Un aspect du roman qui m’a beaucoup plu en revanche : le point de vue narratif omniscient. Lors de la lecture, cela nous donne l’impression que le narrateur fait parti intégrante de l’histoire, qu’il pourrait être un des personnages du roman. Il est amusant de remarquer quelques conversations échangées entre le narrateur et les personnages, parfois pour les sermonner, les interroger, leur faire prendre conscience de certains faits…  

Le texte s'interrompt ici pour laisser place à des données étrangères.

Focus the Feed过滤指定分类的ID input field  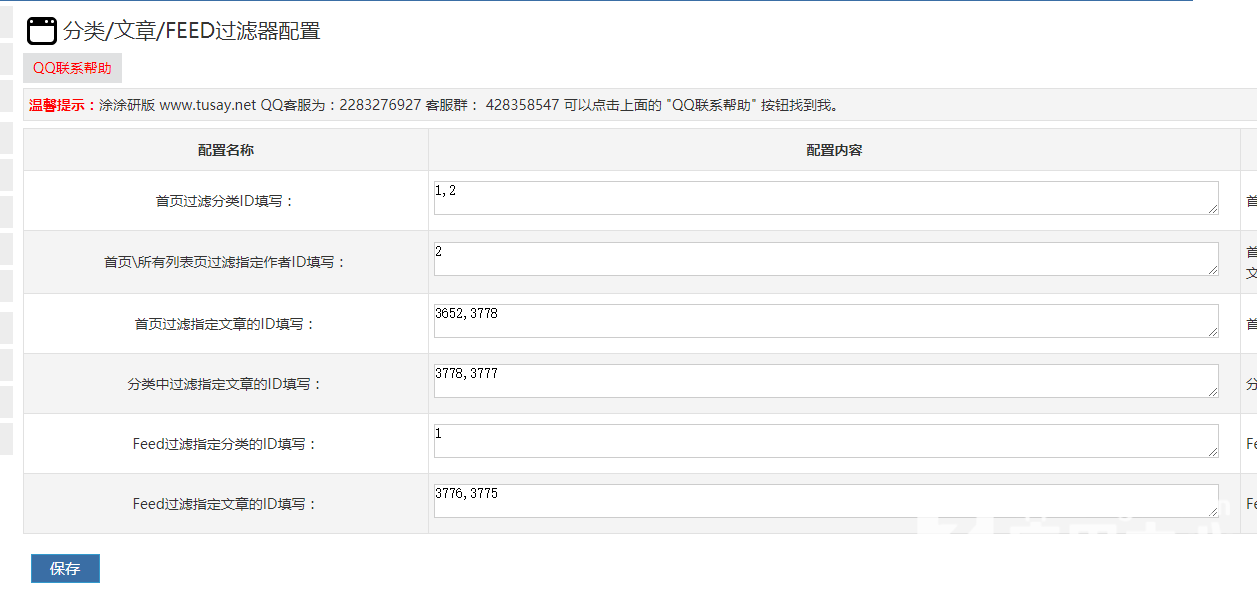[x=825, y=441]
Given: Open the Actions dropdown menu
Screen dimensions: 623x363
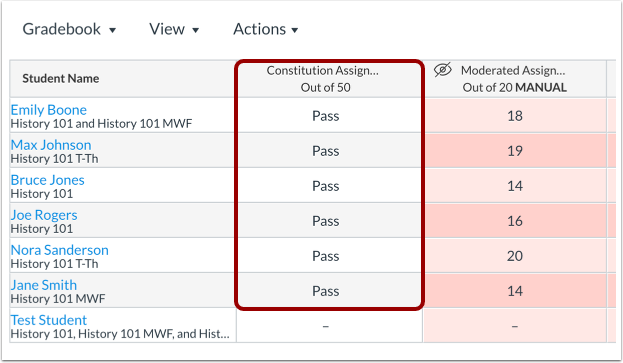Looking at the screenshot, I should point(265,29).
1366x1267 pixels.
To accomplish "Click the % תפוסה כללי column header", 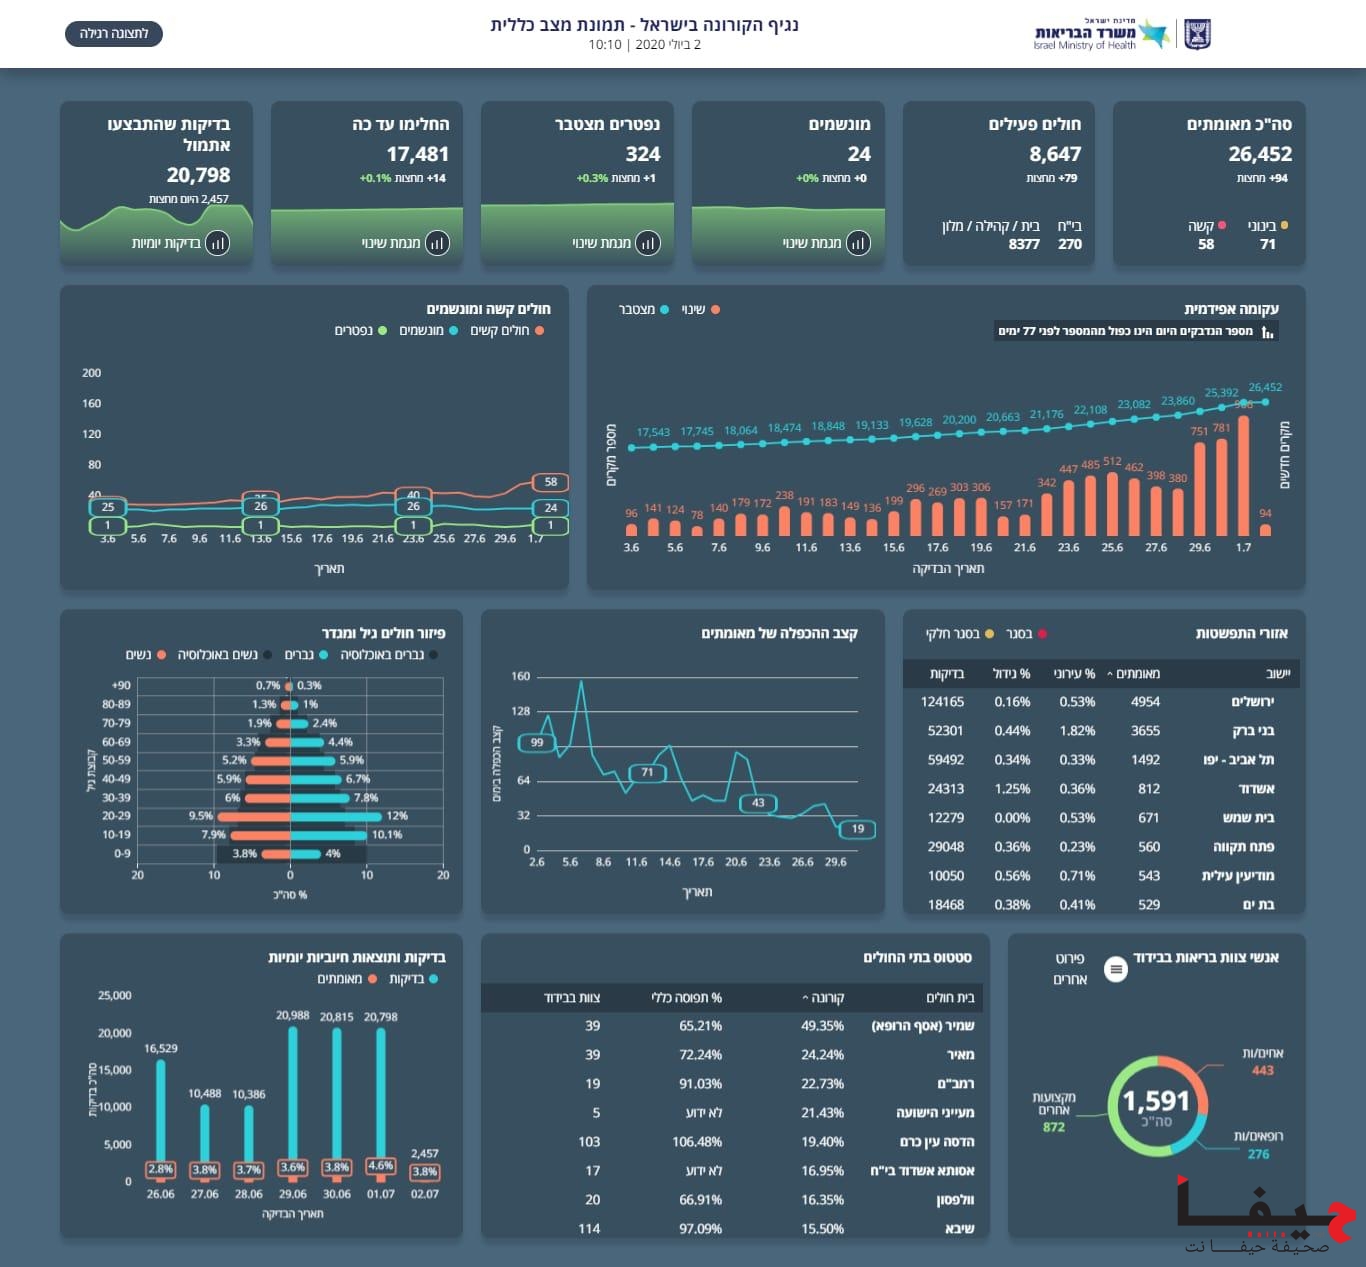I will click(686, 998).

Vous le remarquerez donc, je n’ai pas été aussi emballée que certains quant à cette lecture. Les personnages principaux m’ont paru bien fades, l’histoire est basique et sans grande surprise, et la forme du roman quelque peu dérangeante et désagréable par moment, même si je lui ai trouvé un charme quelques fois. Ce n’est pas forcément une déception, ce en partie grâce au mystère qui tourne autour d’un personnage secondaire, aux flash back qui m’ont interpellé. Je pense donc simplement être passée à côté de cette histoire, peut être que je n’ai pas su l’apprécier comme il l’aurait fallut.